The default for many jobs is full-time, even though on closer inspection, the same role could be delivered over less hours each week, by an external freelance consultant or as a job-share. Part-time does not mean you get any less passion, dedication or drive. Indeed, part-time workers often out-deliver on their work deliverables and have a far better sense of what they can achieve in each hour or day than their full-time peers who may have a greater tendency to drag their heels or pace themselves across a five day week. A traditional view might be that the coming and going of part-timers can be disruptive to the culture of a business, but talk to business leaders and the contrary is true. Part-time workers often inject energy into the working week, mixing up the culture and bringing in fresh perspectives from other parts of their life.
A rich seam of experience
Using part-time workers can help attract a broader range of potential candidates, many of whom will be highly qualified professionals and experts in their field. Some will be freelancers who have chosen to adopt a portfolio career or may be pursuing a personal passion on the days they do not work – perhaps writing a novel, coaching, or volunteer work.

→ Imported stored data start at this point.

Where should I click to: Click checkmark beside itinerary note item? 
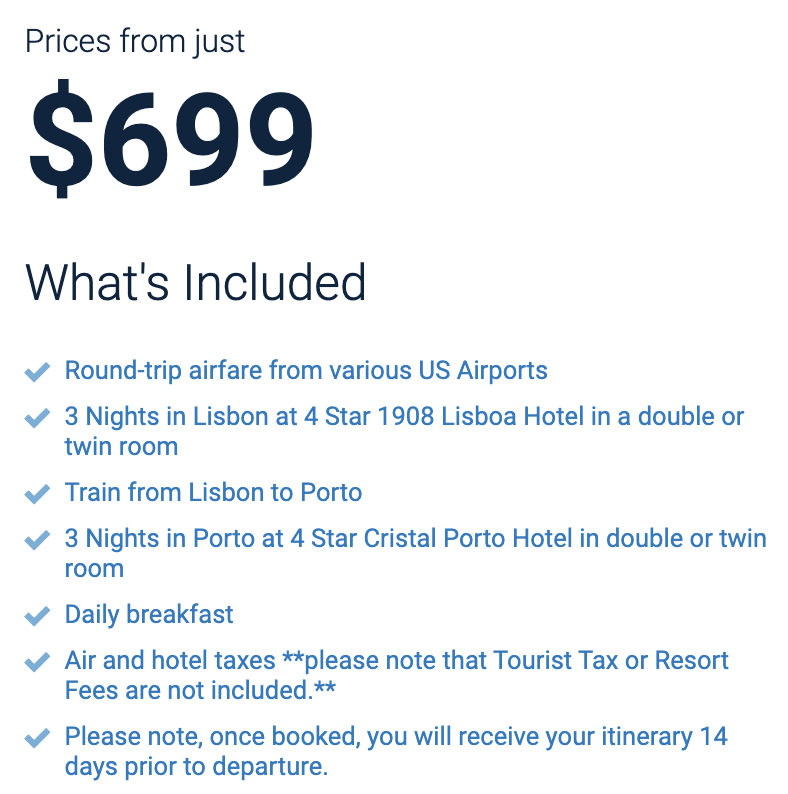[37, 738]
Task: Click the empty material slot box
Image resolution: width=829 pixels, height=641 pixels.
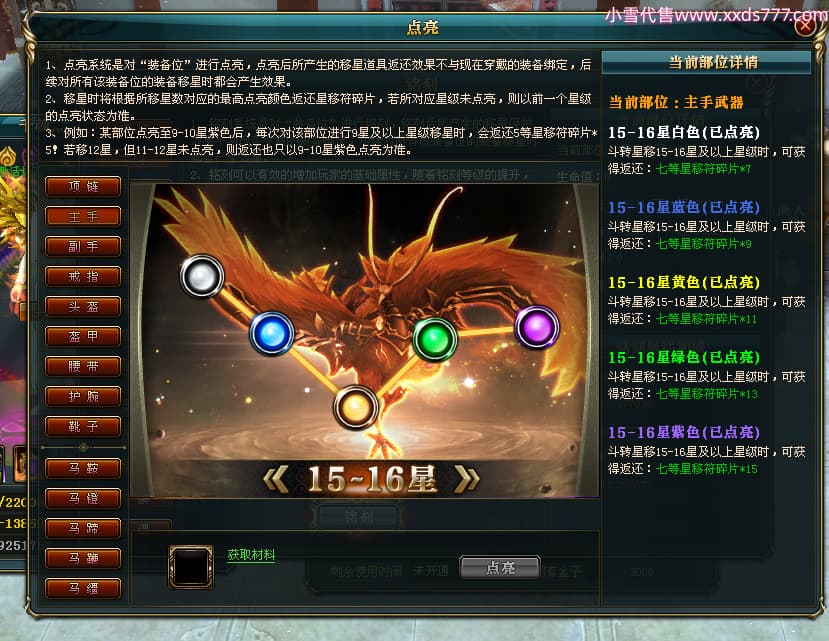Action: (x=191, y=566)
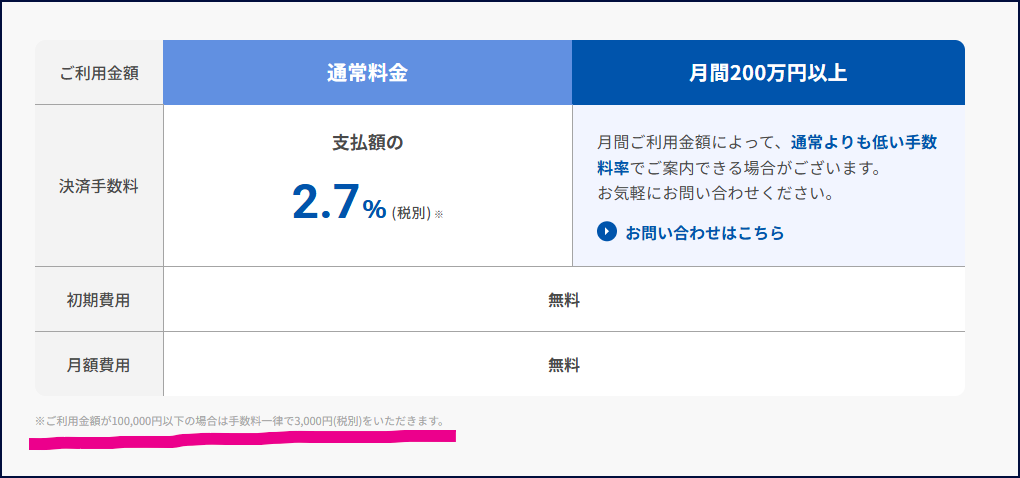This screenshot has width=1020, height=478.
Task: Click the 決済手数料 row label
Action: tap(99, 186)
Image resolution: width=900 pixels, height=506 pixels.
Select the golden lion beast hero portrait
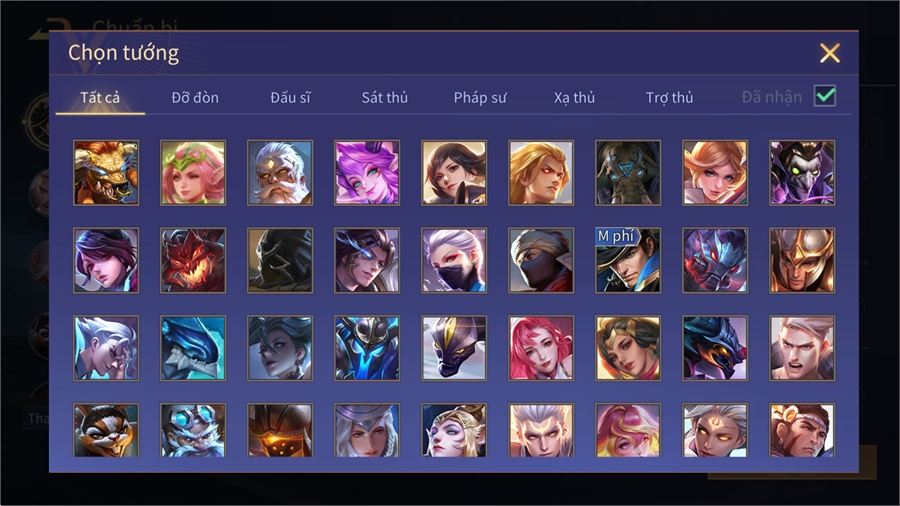point(106,173)
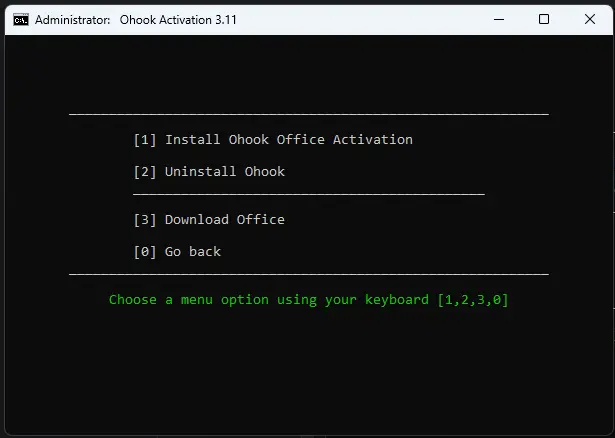Maximize the Ohook Activation window

pos(544,19)
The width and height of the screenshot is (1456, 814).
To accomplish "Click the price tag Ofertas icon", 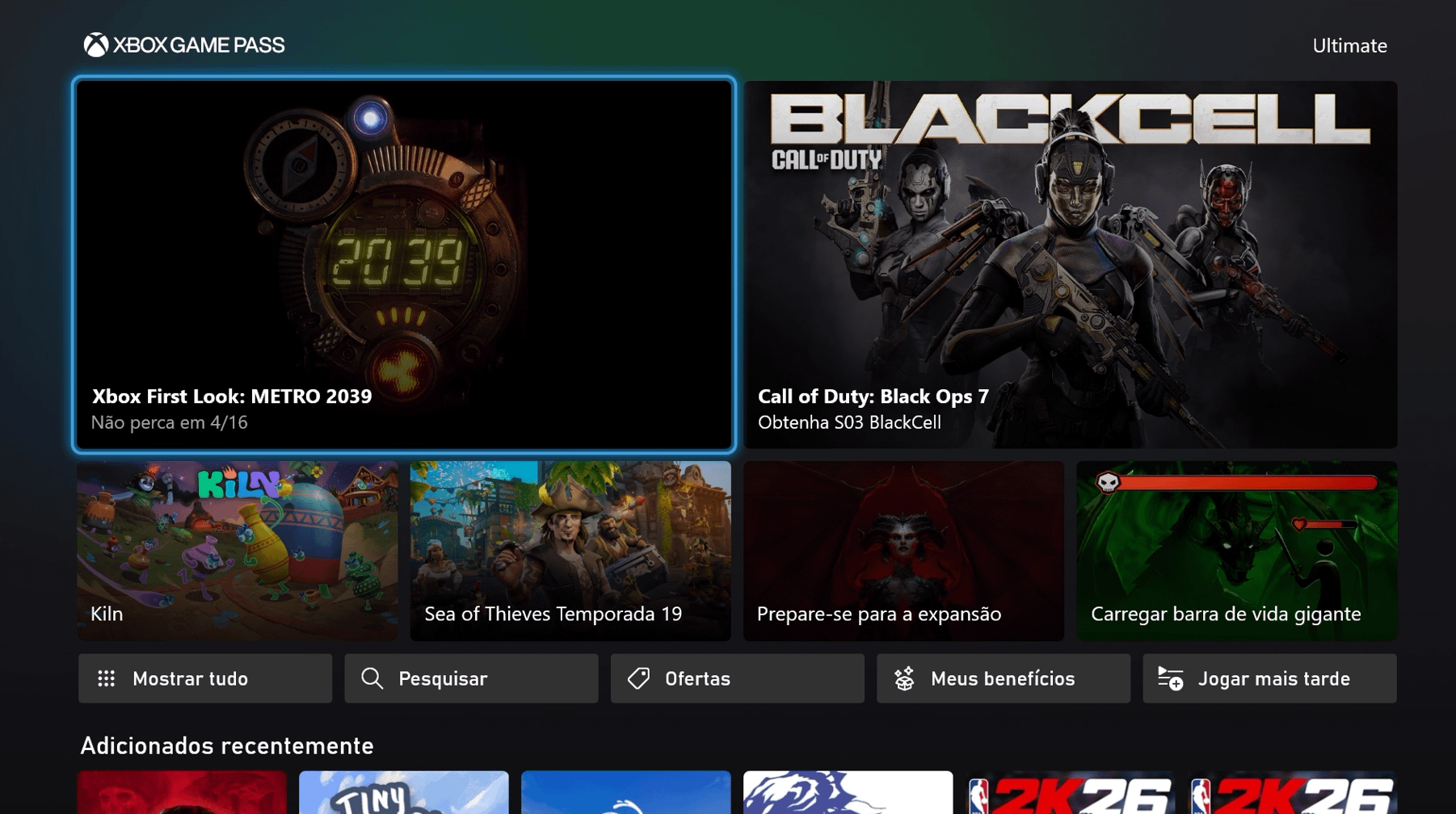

Many part time workers are parents who’ve previously held high-powered jobs and are highly proficient across a variety of sectors and skills. Working part-time demands a base level of organisation and diary juggling and parent part-timers are usually highly adept at multi-tasking, rolling up their sleeves and handling the stress and flux characteristic of life in a small business.
Considering a job share is another cost effective option for small businesses and the benefits can be significant. Here you gain two brains for the price of one - you have access to double experience, judgement and insight (and you are still tapping into the motivated part-time community).
It’s also true that many part-time/flexible workers have a greater sense of responsibility for their working life – take mothers as an example, they have consciously made the decision to combine motherhood with a career. It’s a personal choice and they will put everything into making that work. They’ve chosen part-time work so that they can fit the rest of their life into those days when they are not working.
Missing a trick
We are bombarded by news of a skills shortage, under-qualified or under-motivated candidates, a constant cycle of time-wasting interviews, and a lack of diversity in our workforces. I believe part of the answer to these issues lies in the untapped and hidden talent pool of part-time workers – employees who are experienced, committed, prepared to work hard but need a little flexibility thrown in.
Like Daimler with its holiday emails, it’s time to take a different approach, to be more open-minded and to switch off the ‘full-time’ default. The old adage of work to live, not live to work is coming to the fore once more and part-time workers can help show us the way.